**Problem**
Write out the full listing exactly.

##############################

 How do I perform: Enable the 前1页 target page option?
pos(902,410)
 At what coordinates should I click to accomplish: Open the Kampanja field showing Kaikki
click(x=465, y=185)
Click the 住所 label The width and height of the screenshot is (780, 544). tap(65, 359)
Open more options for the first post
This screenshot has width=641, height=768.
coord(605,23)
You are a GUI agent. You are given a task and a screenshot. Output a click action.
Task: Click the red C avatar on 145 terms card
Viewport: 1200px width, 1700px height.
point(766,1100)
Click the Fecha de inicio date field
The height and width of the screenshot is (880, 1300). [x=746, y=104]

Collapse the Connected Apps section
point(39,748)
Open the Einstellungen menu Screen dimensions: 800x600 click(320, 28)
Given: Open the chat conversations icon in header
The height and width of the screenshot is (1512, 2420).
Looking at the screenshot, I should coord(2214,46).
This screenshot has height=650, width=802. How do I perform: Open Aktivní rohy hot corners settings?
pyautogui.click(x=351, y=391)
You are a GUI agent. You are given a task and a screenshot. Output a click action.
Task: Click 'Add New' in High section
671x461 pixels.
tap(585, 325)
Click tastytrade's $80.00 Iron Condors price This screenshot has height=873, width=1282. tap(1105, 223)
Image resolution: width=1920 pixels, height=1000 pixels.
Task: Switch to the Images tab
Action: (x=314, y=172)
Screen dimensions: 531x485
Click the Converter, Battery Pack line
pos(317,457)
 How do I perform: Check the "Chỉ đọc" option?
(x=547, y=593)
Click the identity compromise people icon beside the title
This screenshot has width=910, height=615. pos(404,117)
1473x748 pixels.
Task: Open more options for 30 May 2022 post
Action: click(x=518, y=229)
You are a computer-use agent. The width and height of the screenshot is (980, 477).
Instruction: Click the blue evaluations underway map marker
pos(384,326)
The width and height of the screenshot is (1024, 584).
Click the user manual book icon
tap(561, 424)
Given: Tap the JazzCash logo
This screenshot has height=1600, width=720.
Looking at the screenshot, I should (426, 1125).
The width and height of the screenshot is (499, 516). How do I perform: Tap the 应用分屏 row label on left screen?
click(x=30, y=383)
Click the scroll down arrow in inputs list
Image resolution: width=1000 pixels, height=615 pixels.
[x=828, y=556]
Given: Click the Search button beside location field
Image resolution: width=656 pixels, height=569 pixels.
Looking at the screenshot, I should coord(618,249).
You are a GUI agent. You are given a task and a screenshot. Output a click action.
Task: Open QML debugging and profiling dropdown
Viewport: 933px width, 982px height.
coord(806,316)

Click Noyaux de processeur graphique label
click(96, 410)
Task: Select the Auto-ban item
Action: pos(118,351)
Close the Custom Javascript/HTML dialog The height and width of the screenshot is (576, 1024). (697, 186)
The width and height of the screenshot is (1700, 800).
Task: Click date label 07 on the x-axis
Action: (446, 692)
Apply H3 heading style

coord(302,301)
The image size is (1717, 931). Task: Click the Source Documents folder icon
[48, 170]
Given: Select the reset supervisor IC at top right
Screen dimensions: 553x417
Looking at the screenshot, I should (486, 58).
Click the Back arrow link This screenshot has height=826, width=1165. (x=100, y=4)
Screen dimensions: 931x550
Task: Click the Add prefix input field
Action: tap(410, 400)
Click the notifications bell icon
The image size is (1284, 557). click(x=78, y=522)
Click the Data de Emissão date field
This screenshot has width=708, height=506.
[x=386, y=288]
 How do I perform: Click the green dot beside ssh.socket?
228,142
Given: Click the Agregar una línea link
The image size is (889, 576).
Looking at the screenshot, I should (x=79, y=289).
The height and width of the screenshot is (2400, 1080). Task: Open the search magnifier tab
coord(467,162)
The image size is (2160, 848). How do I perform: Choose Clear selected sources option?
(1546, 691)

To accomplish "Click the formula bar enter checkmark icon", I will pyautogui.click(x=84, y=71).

##############################

**Exercise output**
 How do I perform: Enable the 前1页 target page option?
pos(902,410)
 At what coordinates should I click to accomplish: Open the Kampanja field showing Kaikki
click(x=465, y=185)
Click the 住所 label The width and height of the screenshot is (780, 544). tap(65, 359)
Open more options for the first post
This screenshot has width=641, height=768.
coord(605,23)
You are a GUI agent. You are given a task and a screenshot. Output a click action.
Task: Click the red C avatar on 145 terms card
Viewport: 1200px width, 1700px height.
point(766,1100)
Click the Fecha de inicio date field
The height and width of the screenshot is (880, 1300). [x=746, y=104]

Collapse the Connected Apps section
point(39,748)
Open the Einstellungen menu Screen dimensions: 800x600 click(320, 28)
Given: Open the chat conversations icon in header
The height and width of the screenshot is (1512, 2420).
Looking at the screenshot, I should coord(2214,46).
This screenshot has height=650, width=802. How do I perform: Open Aktivní rohy hot corners settings?
pyautogui.click(x=351, y=391)
You are a GUI agent. You are given a task and a screenshot. Output a click action.
Task: Click 'Add New' in High section
671x461 pixels.
tap(585, 325)
Click tastytrade's $80.00 Iron Condors price This screenshot has height=873, width=1282. tap(1105, 223)
Image resolution: width=1920 pixels, height=1000 pixels.
Task: Switch to the Images tab
Action: (x=314, y=172)
Screen dimensions: 531x485
Click the Converter, Battery Pack line
pos(317,457)
 How do I perform: Check the "Chỉ đọc" option?
(x=547, y=593)
Click the identity compromise people icon beside the title
This screenshot has width=910, height=615. pos(404,117)
1473x748 pixels.
Task: Open more options for 30 May 2022 post
Action: click(x=518, y=229)
You are a computer-use agent. The width and height of the screenshot is (980, 477).
Instruction: Click the blue evaluations underway map marker
pos(384,326)
The width and height of the screenshot is (1024, 584).
Click the user manual book icon
tap(561, 424)
Given: Tap the JazzCash logo
This screenshot has height=1600, width=720.
Looking at the screenshot, I should (426, 1125).
The width and height of the screenshot is (499, 516). How do I perform: Tap the 应用分屏 row label on left screen?
click(x=30, y=383)
Click the scroll down arrow in inputs list
Image resolution: width=1000 pixels, height=615 pixels.
[x=828, y=556]
Given: Click the Search button beside location field
Image resolution: width=656 pixels, height=569 pixels.
Looking at the screenshot, I should coord(618,249).
You are a GUI agent. You are given a task and a screenshot. Output a click action.
Task: Open QML debugging and profiling dropdown
Viewport: 933px width, 982px height.
coord(806,316)

Click Noyaux de processeur graphique label
click(96, 410)
Task: Select the Auto-ban item
Action: pos(118,351)
Close the Custom Javascript/HTML dialog The height and width of the screenshot is (576, 1024). (697, 186)
The width and height of the screenshot is (1700, 800).
Task: Click date label 07 on the x-axis
Action: (446, 692)
Apply H3 heading style

coord(302,301)
The image size is (1717, 931). Task: Click the Source Documents folder icon
[48, 170]
Given: Select the reset supervisor IC at top right
Screen dimensions: 553x417
Looking at the screenshot, I should (486, 58).
Click the Back arrow link This screenshot has height=826, width=1165. (x=100, y=4)
Screen dimensions: 931x550
Task: Click the Add prefix input field
Action: tap(410, 400)
Click the notifications bell icon
The image size is (1284, 557). click(x=78, y=522)
Click the Data de Emissão date field
This screenshot has width=708, height=506.
[x=386, y=288]
 How do I perform: Click the green dot beside ssh.socket?
228,142
Given: Click the Agregar una línea link
The image size is (889, 576).
Looking at the screenshot, I should (x=79, y=289).
The height and width of the screenshot is (2400, 1080). Task: Open the search magnifier tab
coord(467,162)
The image size is (2160, 848). How do I perform: Choose Clear selected sources option?
(1546, 691)

To accomplish "Click the formula bar enter checkmark icon", I will pyautogui.click(x=84, y=71).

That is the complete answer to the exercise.